• _Dataset entries_:
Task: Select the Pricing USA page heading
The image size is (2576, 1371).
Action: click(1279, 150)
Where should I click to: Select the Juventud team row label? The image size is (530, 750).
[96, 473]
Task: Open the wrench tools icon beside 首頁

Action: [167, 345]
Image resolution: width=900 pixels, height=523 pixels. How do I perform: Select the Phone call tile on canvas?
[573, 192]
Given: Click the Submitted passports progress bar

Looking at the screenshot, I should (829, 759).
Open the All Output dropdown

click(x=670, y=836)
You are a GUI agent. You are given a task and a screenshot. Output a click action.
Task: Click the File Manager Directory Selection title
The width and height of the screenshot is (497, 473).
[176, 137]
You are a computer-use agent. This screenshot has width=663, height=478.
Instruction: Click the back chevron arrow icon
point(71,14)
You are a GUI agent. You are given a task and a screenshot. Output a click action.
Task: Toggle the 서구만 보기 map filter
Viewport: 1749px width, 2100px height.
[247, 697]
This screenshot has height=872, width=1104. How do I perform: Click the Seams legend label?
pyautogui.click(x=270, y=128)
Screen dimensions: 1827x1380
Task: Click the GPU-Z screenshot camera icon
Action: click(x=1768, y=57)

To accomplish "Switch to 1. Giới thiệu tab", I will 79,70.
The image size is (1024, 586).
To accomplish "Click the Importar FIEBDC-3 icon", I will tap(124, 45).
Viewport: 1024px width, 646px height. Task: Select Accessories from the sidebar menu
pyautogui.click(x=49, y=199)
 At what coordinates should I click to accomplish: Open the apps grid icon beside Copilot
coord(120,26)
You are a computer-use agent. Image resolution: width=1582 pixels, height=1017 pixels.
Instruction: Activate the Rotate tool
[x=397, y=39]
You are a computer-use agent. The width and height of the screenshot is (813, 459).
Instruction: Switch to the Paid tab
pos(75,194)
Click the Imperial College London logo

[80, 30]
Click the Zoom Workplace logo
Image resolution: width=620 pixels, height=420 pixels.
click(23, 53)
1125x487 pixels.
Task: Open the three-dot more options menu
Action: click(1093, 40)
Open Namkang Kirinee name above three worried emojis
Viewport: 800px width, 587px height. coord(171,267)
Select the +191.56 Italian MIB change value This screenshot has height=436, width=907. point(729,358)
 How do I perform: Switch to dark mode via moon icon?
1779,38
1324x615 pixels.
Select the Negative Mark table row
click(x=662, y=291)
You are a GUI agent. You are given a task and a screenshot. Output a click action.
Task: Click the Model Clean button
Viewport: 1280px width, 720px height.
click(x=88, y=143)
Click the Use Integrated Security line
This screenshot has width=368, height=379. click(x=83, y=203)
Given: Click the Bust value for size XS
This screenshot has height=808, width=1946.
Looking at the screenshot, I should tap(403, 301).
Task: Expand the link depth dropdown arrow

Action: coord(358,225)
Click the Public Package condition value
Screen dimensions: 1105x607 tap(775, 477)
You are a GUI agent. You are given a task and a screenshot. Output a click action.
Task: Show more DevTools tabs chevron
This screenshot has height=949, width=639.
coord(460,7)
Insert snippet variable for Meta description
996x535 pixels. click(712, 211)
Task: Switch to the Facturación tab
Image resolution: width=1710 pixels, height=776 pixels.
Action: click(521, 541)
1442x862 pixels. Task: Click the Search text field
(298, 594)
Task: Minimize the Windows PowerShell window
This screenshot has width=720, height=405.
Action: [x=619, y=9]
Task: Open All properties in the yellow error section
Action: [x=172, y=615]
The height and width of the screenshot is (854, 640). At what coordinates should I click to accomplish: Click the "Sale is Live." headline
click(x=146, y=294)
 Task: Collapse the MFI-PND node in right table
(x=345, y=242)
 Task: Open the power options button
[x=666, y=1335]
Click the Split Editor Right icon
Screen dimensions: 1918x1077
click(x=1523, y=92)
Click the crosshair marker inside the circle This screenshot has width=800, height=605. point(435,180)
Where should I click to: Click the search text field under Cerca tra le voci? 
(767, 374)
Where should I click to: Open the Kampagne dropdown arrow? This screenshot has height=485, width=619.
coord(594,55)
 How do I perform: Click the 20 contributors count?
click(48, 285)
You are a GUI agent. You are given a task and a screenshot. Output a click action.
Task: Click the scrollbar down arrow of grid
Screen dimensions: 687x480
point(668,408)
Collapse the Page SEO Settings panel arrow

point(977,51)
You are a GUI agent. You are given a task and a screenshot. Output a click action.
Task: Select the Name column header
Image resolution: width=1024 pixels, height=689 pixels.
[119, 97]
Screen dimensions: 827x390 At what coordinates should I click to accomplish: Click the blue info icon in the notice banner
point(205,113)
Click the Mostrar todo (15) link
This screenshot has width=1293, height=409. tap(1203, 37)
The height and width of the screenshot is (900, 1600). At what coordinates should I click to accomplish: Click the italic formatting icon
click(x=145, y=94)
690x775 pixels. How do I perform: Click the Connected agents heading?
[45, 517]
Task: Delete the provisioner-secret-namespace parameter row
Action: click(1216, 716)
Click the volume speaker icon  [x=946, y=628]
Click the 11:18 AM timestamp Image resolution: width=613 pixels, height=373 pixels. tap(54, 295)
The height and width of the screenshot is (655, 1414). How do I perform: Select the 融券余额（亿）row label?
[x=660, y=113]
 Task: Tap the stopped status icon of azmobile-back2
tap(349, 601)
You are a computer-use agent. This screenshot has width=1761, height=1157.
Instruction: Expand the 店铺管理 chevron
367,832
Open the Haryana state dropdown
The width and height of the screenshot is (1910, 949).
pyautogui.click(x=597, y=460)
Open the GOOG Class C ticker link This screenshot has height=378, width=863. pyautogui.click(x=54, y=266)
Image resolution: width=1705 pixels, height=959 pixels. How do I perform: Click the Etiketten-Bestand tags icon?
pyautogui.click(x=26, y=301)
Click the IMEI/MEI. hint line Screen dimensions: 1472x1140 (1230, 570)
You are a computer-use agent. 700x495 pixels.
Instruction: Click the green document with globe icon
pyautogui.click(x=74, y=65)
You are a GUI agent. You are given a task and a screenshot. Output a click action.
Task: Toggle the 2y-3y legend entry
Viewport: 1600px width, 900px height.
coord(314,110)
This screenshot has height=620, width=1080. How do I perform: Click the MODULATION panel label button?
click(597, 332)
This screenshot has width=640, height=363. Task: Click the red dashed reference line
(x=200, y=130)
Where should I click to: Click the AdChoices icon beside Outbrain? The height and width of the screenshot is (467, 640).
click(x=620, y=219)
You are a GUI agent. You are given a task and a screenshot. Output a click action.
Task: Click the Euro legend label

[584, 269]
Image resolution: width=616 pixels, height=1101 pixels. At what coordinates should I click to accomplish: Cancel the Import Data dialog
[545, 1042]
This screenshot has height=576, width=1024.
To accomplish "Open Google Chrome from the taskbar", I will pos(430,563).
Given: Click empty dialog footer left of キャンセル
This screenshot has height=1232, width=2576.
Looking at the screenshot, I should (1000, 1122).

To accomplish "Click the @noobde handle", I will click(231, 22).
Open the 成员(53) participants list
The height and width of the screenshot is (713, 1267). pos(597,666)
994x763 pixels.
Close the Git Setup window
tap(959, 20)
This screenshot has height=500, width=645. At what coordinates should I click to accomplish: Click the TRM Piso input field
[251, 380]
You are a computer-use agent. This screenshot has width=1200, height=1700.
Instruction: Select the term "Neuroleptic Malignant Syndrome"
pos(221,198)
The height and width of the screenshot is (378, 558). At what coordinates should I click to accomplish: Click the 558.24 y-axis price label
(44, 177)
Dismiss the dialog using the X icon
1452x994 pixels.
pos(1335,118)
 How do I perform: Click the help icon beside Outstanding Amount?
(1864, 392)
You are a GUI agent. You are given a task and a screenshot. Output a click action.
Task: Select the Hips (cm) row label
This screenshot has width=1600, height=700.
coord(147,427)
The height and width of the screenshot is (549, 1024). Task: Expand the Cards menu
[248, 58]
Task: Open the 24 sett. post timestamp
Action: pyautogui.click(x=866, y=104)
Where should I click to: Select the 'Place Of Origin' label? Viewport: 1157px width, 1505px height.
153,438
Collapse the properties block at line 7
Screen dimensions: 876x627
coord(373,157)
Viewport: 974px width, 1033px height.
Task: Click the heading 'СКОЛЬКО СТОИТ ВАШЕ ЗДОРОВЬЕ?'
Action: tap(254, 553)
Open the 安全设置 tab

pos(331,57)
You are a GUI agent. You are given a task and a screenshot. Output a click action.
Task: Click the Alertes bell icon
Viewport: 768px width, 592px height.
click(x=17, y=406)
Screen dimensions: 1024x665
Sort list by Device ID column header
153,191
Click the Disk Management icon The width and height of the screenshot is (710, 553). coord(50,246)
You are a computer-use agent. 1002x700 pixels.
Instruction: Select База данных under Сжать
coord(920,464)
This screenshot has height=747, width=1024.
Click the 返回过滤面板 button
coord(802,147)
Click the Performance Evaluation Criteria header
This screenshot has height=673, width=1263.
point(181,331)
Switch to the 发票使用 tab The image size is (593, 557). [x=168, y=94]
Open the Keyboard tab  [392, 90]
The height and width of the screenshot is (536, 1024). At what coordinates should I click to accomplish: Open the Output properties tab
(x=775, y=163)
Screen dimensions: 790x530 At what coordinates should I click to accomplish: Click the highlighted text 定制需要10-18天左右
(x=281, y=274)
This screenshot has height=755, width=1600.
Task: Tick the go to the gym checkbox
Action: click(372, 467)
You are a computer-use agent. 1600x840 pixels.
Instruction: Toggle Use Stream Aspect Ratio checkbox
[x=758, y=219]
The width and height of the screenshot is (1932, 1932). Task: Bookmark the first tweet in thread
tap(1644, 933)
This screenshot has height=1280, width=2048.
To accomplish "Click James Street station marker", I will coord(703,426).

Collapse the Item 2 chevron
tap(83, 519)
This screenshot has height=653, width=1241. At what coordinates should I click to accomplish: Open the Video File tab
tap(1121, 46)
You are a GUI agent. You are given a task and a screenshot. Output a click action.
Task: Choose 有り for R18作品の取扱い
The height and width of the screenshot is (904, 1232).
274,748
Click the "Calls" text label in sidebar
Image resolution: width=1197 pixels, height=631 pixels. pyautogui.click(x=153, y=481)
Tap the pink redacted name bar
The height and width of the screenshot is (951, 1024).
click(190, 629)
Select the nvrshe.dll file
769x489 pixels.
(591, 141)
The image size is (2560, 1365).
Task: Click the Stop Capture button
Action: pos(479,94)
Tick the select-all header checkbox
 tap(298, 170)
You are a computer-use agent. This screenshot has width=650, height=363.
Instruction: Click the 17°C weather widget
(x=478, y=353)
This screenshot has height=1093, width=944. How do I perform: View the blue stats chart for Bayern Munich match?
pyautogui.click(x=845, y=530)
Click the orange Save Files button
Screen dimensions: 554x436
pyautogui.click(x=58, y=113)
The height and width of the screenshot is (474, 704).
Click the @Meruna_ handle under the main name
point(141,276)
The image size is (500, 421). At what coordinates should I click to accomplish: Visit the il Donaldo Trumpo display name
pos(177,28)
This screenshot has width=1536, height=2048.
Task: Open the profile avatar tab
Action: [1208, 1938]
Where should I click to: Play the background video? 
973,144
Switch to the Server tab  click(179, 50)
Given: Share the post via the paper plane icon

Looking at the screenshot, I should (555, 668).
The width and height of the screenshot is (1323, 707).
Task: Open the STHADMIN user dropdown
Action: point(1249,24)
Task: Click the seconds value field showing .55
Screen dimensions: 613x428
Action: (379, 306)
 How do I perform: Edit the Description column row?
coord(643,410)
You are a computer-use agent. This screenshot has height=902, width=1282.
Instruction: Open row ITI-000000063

• _EXERCISE REQUIREMENTS_: Print only these lines, please. They run from the start of the entries above to the line containing "Select the +191.56", both ends included, and must match exactly.

• _TASK RESPONSE_:
Task: Select the Pricing USA page heading
The image size is (2576, 1371).
Action: click(1279, 150)
Where should I click to: Select the Juventud team row label? The image size is (530, 750).
[96, 473]
Task: Open the wrench tools icon beside 首頁

Action: [167, 345]
Image resolution: width=900 pixels, height=523 pixels. How do I perform: Select the Phone call tile on canvas?
[573, 192]
Given: Click the Submitted passports progress bar

Looking at the screenshot, I should (829, 759).
Open the All Output dropdown

click(x=670, y=836)
You are a GUI agent. You are given a task and a screenshot. Output a click action.
Task: Click the File Manager Directory Selection title
The width and height of the screenshot is (497, 473).
[176, 137]
You are a computer-use agent. This screenshot has width=663, height=478.
Instruction: Click the back chevron arrow icon
point(71,14)
You are a GUI agent. You are given a task and a screenshot. Output a click action.
Task: Toggle the 서구만 보기 map filter
Viewport: 1749px width, 2100px height.
[247, 697]
This screenshot has height=872, width=1104. How do I perform: Click the Seams legend label?
pyautogui.click(x=270, y=128)
Screen dimensions: 1827x1380
Task: Click the GPU-Z screenshot camera icon
Action: click(x=1768, y=57)

To accomplish "Switch to 1. Giới thiệu tab", I will 79,70.
The image size is (1024, 586).
To accomplish "Click the Importar FIEBDC-3 icon", I will tap(124, 45).
Viewport: 1024px width, 646px height. Task: Select Accessories from the sidebar menu
pyautogui.click(x=49, y=199)
 At what coordinates should I click to accomplish: Open the apps grid icon beside Copilot
coord(120,26)
You are a computer-use agent. Image resolution: width=1582 pixels, height=1017 pixels.
Instruction: Activate the Rotate tool
[x=397, y=39]
You are a computer-use agent. The width and height of the screenshot is (813, 459).
Instruction: Switch to the Paid tab
pos(75,194)
Click the Imperial College London logo

[80, 30]
Click the Zoom Workplace logo
Image resolution: width=620 pixels, height=420 pixels.
click(23, 53)
1125x487 pixels.
Task: Open the three-dot more options menu
Action: click(1093, 40)
Open Namkang Kirinee name above three worried emojis
Viewport: 800px width, 587px height. coord(171,267)
Select the +191.56 Italian MIB change value This screenshot has height=436, width=907. point(729,358)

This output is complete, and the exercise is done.